Segment Start: EXTRACT
A teaching moment from a scam report


What are we to make of a recent report in The Citizen that a 78-year-old woman had been scammed out of $4,000? It seems she was approached at the Fayette Pavilion by two women who, under pretense of obtaining reimbursement for an alleged flat tire repair to her car, drove her to the bank where she withdrew the cash and handed it to them.

A lot of people would simply buy this story, and of course think this is awful.

While the story came with enough details to be at least in part credible, our focus should not be on this incident and this woman. Though it is not right to jump to the conclusion that old folks in general have so-called cognitive impairments, some of them certainly do.

A recent article published in the Journal of the American Association of Individual Investors (AAII, July 2011) brings to light that, on average, 29 percent of people in their 80s suffer some form of cognitive impairment, and 39 percent above age 90. Simply put, decision-making skills deteriorate late in life, more so for some people than others.

Part of the problem is that while old folks notice the symptoms of their deteriorating physical health, they hardly notice what’s happening with their mental health. As a Harvard economics professor put it, We don’t remember that we have a bad memory, and we don’t know how bad it is.

While the AAII article focused on older people’s ability to make sound financial and investing decisions, there is a greater lesson here for all of us.
Segment End: EXTRACT
* _WHAT YOU ARE ASKED TO DO_
Repeat the passage of the scam report commentary starting at "A recent article" and ending at "people than others.".
Segment Start: DATASET
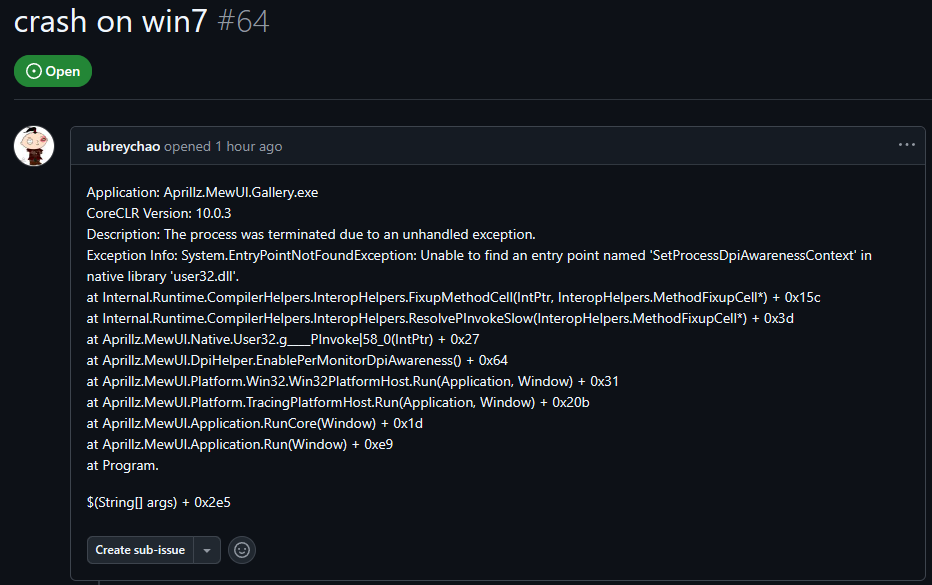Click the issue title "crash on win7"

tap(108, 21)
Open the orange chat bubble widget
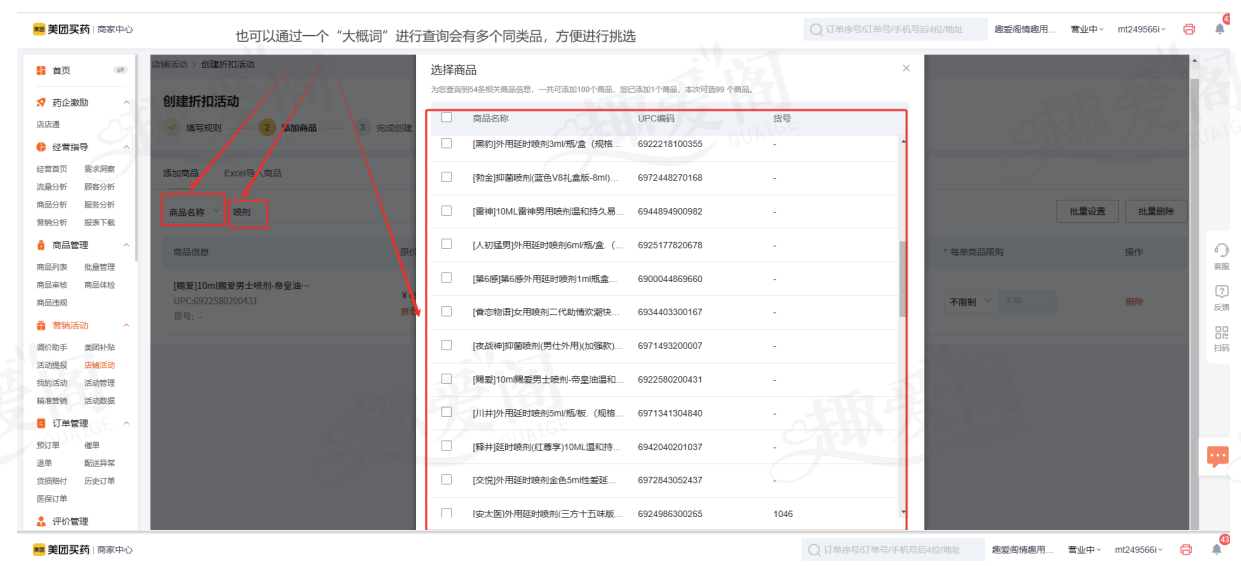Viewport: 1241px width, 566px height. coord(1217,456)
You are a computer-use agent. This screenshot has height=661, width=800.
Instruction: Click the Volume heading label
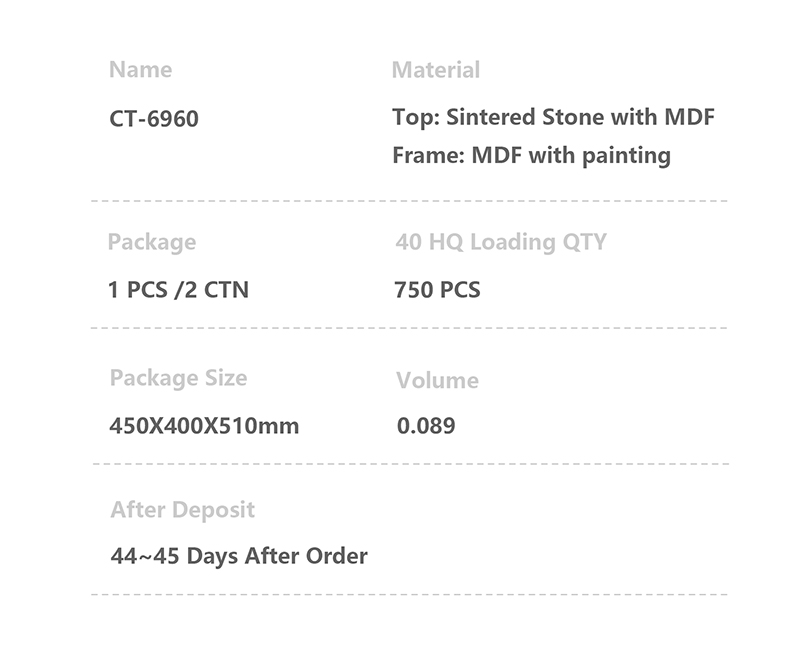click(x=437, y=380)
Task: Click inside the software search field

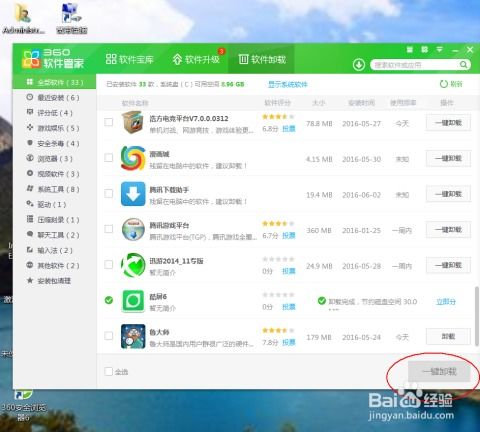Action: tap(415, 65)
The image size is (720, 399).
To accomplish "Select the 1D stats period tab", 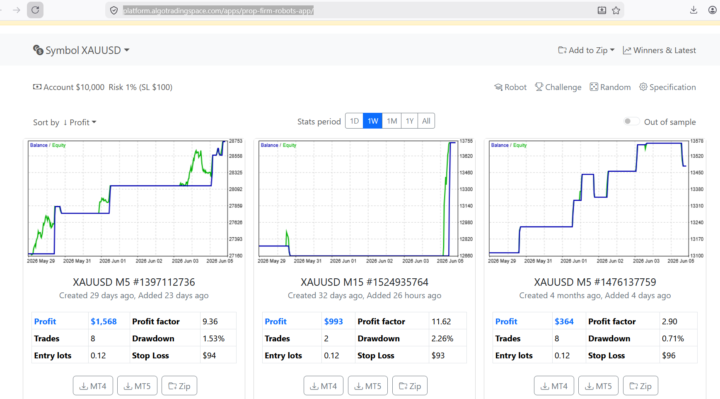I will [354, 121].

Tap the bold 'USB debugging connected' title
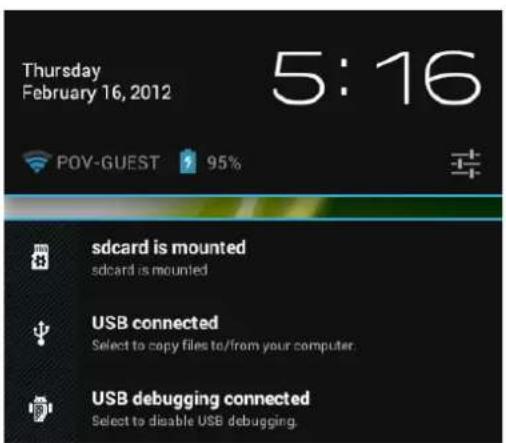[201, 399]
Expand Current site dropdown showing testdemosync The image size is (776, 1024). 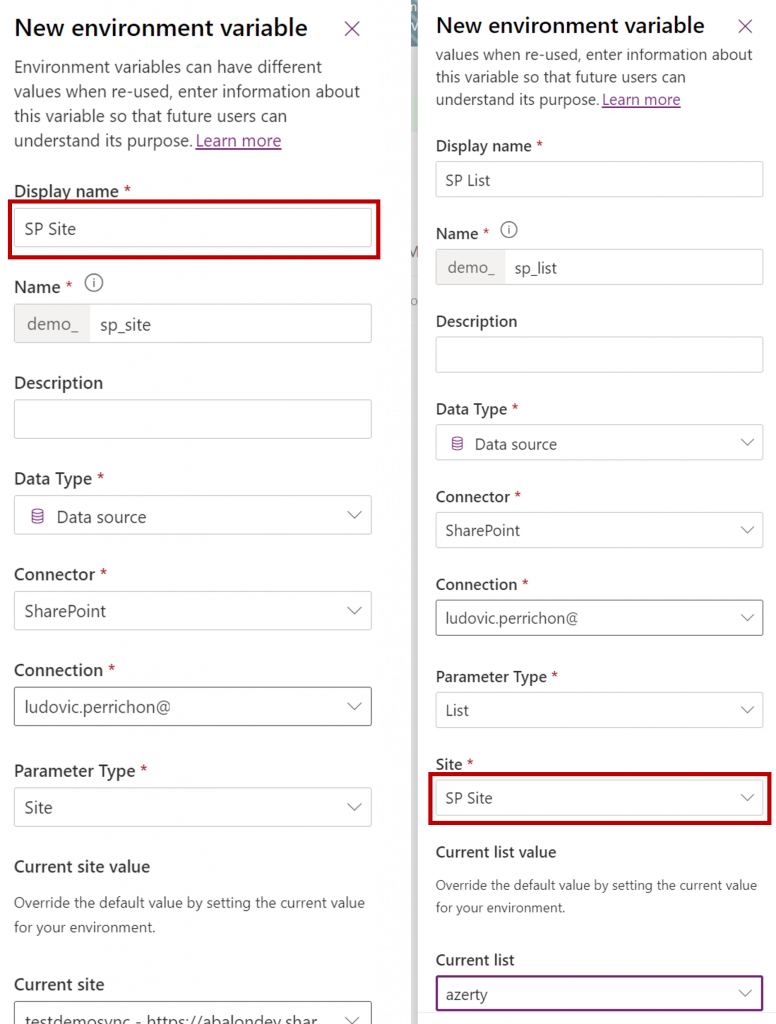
Segment End: DATASET
Segment Start: DATASET
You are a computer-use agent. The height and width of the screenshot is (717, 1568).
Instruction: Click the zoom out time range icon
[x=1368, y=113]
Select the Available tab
Segment End: DATASET
Segment Start: DATASET
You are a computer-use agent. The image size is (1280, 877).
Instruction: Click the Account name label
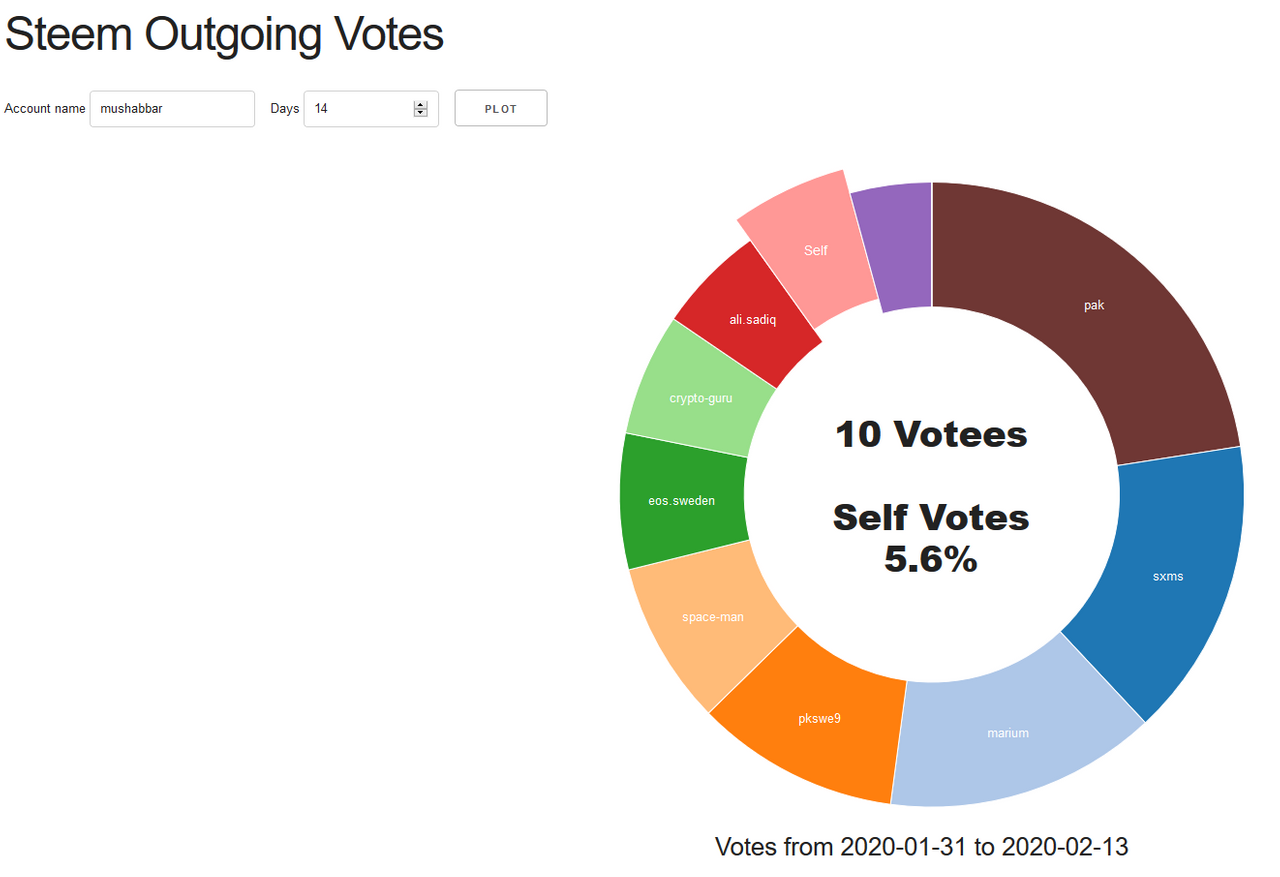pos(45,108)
Segment End: DATASET
* _RESULT_
A recent article published in the Journal of the American Association of Individual Investors (AAII, July 2011) brings to light that, on average, 29 percent of people in their 80s suffer some form of cognitive impairment, and 39 percent above age 90. Simply put, decision-making skills deteriorate late in life, more so for some people than others.